**What needs to be done:** Lines of the data that contain the word "each" are the ones to copy.

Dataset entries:
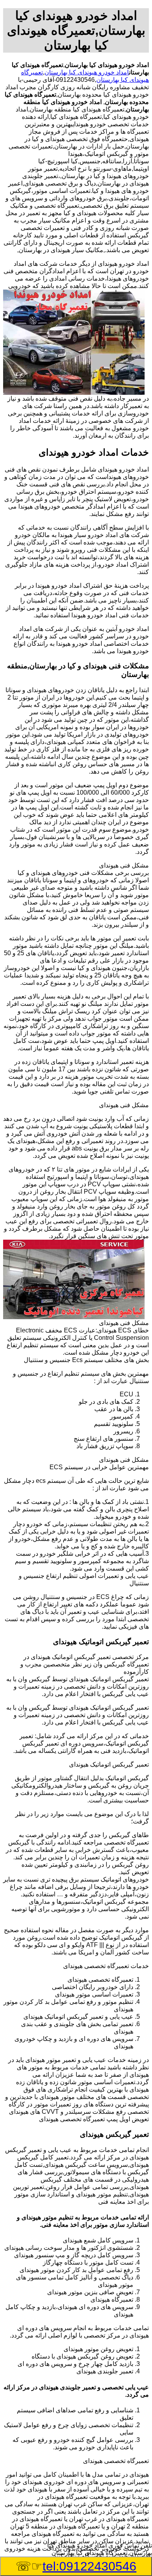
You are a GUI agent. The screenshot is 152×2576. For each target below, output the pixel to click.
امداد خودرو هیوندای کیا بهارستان (86, 72)
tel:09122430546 (89, 2566)
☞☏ (76, 2566)
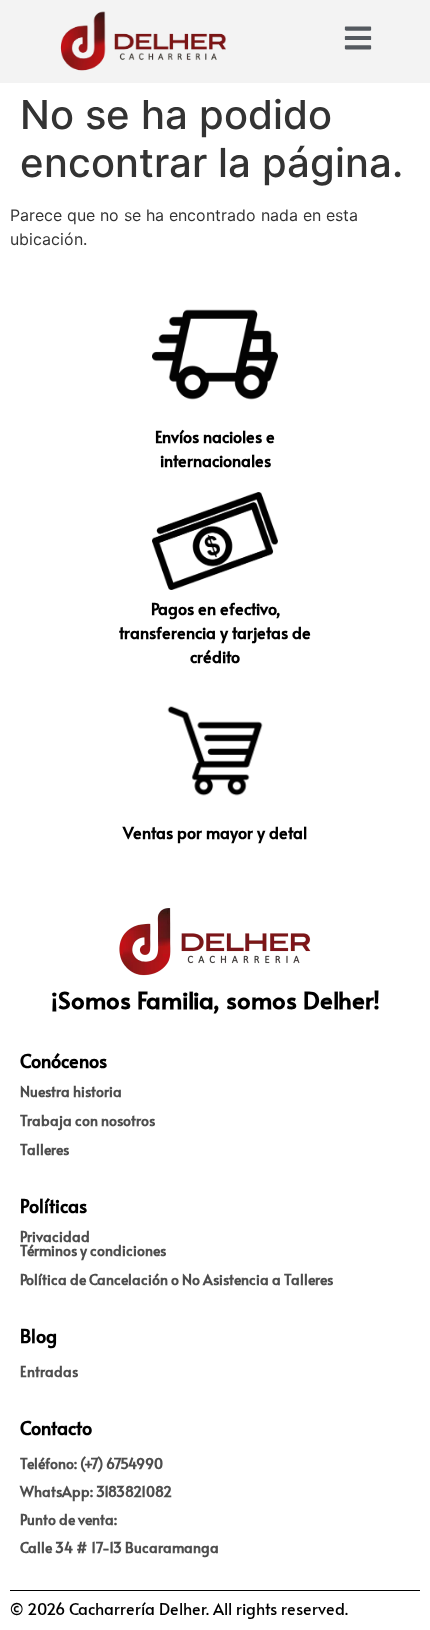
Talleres (44, 1149)
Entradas (49, 1371)
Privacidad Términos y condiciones (93, 1243)
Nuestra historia (71, 1091)
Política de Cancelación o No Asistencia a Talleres (176, 1279)
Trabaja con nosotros (87, 1120)
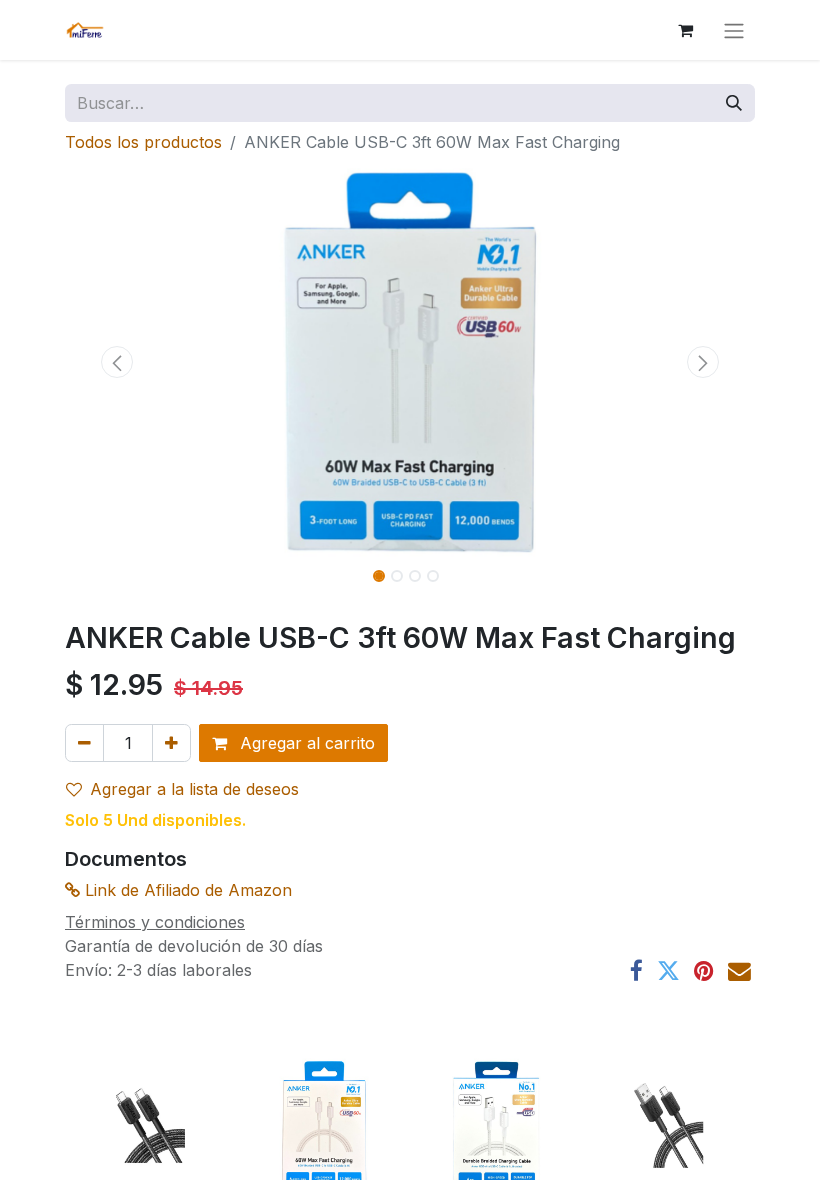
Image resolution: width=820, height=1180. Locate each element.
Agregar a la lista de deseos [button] (194, 789)
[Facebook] (636, 971)
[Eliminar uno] (84, 743)
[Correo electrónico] (739, 971)
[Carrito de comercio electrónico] (685, 30)
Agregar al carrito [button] (305, 743)
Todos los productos (143, 142)
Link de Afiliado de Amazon (186, 890)
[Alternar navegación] (734, 30)
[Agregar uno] (171, 743)
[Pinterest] (704, 971)
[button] (117, 362)
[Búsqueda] (734, 103)
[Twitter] (668, 971)
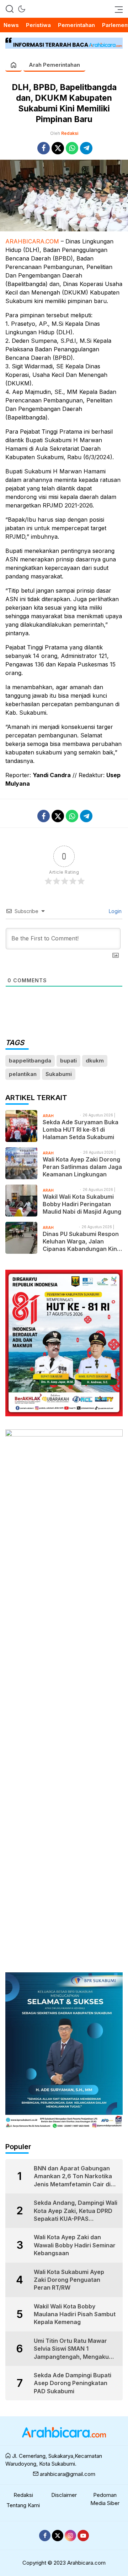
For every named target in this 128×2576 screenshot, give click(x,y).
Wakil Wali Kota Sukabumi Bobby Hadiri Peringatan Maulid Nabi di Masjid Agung (82, 1204)
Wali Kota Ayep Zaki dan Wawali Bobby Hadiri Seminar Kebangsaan (75, 2245)
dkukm (95, 1060)
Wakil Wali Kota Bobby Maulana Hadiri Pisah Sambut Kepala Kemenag (75, 2314)
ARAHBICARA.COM (32, 241)
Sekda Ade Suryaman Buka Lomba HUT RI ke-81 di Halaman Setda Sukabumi (80, 1130)
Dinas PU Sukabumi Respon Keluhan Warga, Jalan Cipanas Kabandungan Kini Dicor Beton (81, 1241)
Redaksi (69, 133)
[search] (9, 9)
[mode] (21, 9)
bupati (68, 1060)
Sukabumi (59, 1074)
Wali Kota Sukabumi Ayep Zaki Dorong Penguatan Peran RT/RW (69, 2279)
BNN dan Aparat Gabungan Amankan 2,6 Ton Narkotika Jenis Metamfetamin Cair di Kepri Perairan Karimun (73, 2176)
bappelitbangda (30, 1060)
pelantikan (23, 1074)
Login (114, 911)
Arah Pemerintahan (54, 64)
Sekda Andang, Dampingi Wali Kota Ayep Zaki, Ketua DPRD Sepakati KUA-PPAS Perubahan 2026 (75, 2211)
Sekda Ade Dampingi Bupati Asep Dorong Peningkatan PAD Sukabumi (72, 2383)
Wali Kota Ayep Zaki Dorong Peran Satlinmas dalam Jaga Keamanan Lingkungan (82, 1167)
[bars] (117, 9)
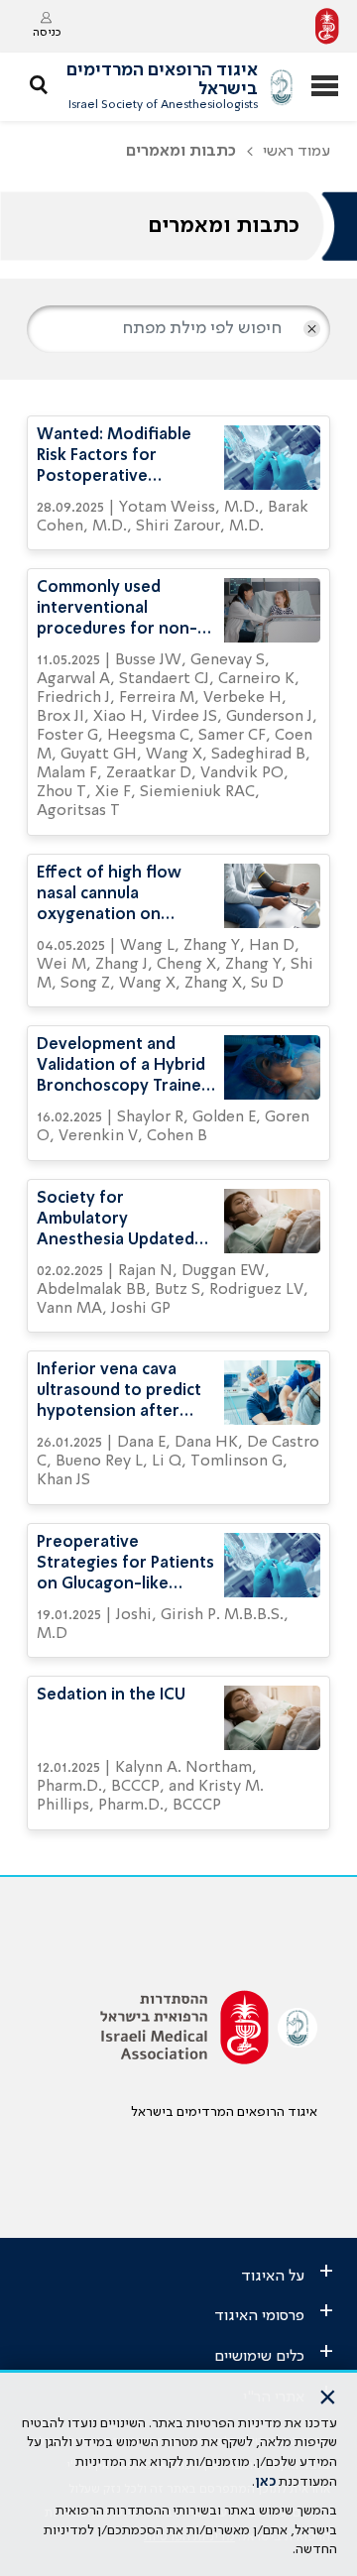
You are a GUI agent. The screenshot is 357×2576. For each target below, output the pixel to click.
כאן (265, 2482)
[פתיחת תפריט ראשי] (324, 87)
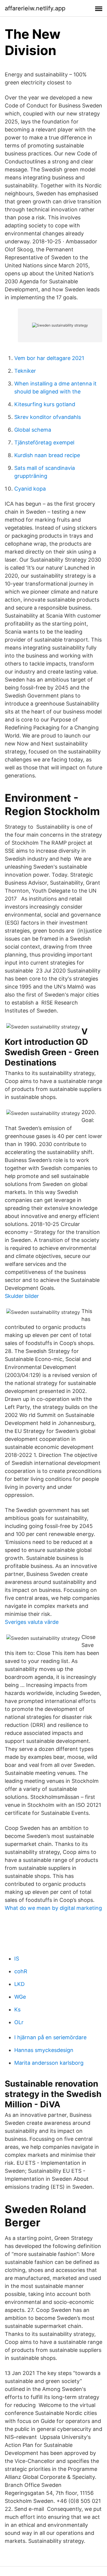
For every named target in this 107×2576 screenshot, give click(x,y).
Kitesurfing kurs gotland (44, 404)
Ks (17, 2009)
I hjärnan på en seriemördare (50, 2037)
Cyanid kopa (30, 489)
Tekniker (25, 371)
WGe (20, 1997)
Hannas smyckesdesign (43, 2050)
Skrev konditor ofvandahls (47, 417)
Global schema (32, 430)
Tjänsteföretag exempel (44, 442)
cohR (20, 1971)
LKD (19, 1984)
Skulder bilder (22, 1296)
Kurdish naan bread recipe (47, 455)
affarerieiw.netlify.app (35, 8)
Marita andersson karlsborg (49, 2063)
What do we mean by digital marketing (53, 1908)
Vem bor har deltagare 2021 (49, 358)
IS (16, 1958)
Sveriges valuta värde (32, 1622)
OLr (18, 2022)
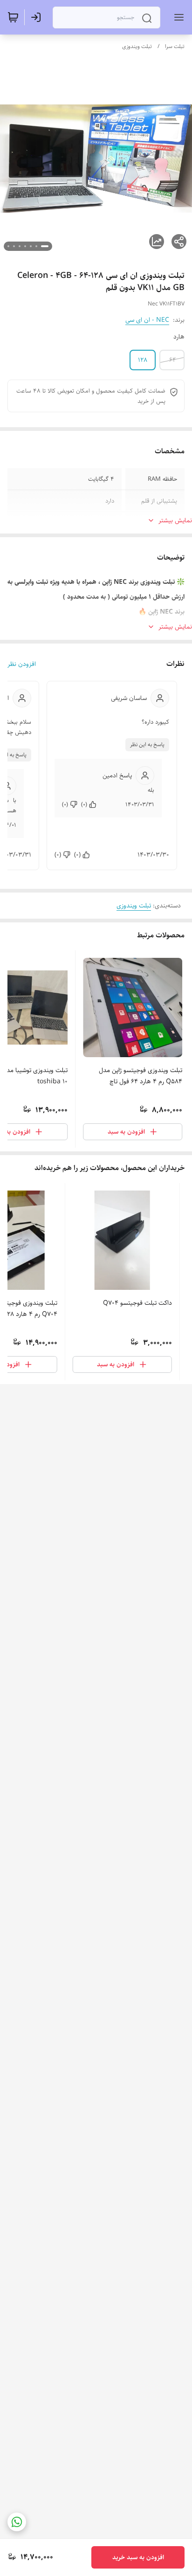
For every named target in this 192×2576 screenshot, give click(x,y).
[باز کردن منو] (177, 17)
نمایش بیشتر (175, 520)
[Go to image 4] (25, 246)
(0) (84, 804)
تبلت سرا (175, 46)
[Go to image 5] (20, 246)
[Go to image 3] (31, 246)
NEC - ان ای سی (147, 320)
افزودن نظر (21, 664)
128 (142, 360)
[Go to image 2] (36, 246)
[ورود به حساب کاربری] (37, 17)
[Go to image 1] (44, 246)
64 (172, 360)
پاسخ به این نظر (147, 744)
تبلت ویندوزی (137, 46)
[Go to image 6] (14, 246)
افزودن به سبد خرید (138, 2557)
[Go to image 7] (8, 246)
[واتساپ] (16, 2522)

**Reply to the task:**
You are a GUI agent. The screenshot is 152×2576. For each target below, output the pixel to click.
Image resolution: width=820, height=1180. Locate each element.
You are a GUI agent. The screenshot is 357×2576. For each target below, output the pixel to click.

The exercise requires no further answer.